▶ _Excerpt_:

———

Various implementations of tf-idf are available; for Java and .NET, there's Lucene, for Python there's scikits.learn.
If you want to do better than this, use language models. That requires some knowledge of probability theory.
Take a look at Kea. It's an open source tool for extracting keyphrases from text documents.
Your problem has also been discussed many times at http://metaoptimize.com/qa:
http://metaoptimize.com/qa/questions/1527/what-are-some-good-toolkits-to-get-lda-like-tagging-of-my-documents
http://metaoptimize.com/qa/questions/1060/tag-analysis-for-document-recommendation
If I understand your question correctly, you'd like to group the articles into similarity classes. For example, you might assign article 1 to 'Sports', article 2 to 'Politics', and so on. Or if your classes are much finer-grained, the same articles might be assigned to 'Dallas Mavericks' and 'GOP Presidential Race'.

———

▶ _Extracted entries_:
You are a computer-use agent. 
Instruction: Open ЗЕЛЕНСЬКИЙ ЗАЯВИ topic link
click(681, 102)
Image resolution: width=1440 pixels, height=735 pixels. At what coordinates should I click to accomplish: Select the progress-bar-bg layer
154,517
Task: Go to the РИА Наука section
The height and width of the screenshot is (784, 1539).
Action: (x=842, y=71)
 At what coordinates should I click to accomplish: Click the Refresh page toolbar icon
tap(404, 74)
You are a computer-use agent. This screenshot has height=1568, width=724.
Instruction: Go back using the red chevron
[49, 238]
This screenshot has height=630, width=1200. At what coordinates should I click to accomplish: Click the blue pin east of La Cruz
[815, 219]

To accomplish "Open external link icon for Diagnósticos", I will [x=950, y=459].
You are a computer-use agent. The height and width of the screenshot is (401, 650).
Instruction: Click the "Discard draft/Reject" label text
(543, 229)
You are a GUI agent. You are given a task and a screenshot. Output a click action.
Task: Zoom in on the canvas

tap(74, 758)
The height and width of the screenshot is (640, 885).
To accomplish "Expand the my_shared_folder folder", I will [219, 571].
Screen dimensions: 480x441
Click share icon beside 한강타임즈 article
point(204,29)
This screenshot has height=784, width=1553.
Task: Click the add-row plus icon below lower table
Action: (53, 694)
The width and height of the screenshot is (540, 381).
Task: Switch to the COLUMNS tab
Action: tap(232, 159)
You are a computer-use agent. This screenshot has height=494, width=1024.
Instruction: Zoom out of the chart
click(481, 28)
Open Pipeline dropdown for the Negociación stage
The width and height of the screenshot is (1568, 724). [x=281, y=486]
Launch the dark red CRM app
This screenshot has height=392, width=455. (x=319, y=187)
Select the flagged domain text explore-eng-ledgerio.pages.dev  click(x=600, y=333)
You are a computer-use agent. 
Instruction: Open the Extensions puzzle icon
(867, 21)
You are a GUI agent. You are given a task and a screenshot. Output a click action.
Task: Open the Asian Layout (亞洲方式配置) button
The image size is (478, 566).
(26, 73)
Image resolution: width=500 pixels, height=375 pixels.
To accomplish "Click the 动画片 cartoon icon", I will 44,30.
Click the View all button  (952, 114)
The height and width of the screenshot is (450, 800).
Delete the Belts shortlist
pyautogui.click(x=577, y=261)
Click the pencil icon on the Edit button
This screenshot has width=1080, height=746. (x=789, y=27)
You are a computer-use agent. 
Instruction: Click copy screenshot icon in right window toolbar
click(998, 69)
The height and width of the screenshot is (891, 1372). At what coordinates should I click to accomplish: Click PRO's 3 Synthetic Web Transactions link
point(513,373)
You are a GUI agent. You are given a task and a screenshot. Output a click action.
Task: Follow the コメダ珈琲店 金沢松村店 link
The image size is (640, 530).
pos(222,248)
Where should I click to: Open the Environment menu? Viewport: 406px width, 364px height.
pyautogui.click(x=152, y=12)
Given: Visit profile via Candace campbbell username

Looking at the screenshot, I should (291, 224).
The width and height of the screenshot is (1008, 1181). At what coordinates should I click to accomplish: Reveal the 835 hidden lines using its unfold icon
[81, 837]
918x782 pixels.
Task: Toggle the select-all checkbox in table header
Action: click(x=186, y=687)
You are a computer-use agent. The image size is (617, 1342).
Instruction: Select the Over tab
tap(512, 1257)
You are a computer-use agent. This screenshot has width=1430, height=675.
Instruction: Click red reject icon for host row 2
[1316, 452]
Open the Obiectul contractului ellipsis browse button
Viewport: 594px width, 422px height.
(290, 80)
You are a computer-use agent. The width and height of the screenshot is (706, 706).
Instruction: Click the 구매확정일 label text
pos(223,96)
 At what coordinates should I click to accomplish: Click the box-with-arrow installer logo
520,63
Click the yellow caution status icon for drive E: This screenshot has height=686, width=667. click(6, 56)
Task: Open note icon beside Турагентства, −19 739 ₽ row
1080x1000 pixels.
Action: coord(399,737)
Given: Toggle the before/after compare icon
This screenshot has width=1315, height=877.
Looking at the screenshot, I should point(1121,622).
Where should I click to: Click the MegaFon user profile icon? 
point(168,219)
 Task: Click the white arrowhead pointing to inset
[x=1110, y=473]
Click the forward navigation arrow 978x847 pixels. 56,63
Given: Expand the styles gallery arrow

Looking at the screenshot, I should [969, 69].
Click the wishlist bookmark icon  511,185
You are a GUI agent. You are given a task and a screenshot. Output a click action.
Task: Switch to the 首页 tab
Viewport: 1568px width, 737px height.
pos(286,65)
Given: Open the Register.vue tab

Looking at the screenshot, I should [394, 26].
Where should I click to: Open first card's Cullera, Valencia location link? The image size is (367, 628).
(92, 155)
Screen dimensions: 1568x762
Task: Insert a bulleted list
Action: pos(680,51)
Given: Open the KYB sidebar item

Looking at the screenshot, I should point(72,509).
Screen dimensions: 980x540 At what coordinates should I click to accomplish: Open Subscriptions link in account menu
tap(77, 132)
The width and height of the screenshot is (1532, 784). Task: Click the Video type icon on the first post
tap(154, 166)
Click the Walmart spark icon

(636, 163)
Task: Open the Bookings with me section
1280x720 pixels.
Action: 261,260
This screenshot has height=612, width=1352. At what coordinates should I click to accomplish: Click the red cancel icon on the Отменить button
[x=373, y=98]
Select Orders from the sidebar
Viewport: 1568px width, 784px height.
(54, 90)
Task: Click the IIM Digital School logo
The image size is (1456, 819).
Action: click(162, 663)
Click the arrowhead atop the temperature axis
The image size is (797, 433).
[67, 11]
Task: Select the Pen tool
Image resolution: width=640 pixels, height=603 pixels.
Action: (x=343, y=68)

———

▶ _What needs to be done_: What comes next in the forum excerpt above about tagging and grouping articles? Continue it from its final sentence.

▶ _Result of the exercise_:
This falls under the general category of 'clustering' algorithms. There are many possible choices of such algorithms, but this is an active area of research (meaning it is not a solved problem, and thus none of the algorithms are likely to perform quite as well as you'd like).
I'd recommend you look at Latent Direchlet Allocation (http://en.wikipedia.org/wiki/Latent_Dirichlet_allocation) or 'LDA'. I don't have personal experience with any of the LDA implementations available, so I can't recommend a specific system (perhaps others more knowledgeable than I might be able to recommend a user-friendly implementation).
You might also consider the agglomerative clustering implementations available in LingPipe (see http://alias-i.com/lingpipe/demos/tutorial/cluster/read-me.html), although I suspect an LDA implementation might prove somewhat more reliable.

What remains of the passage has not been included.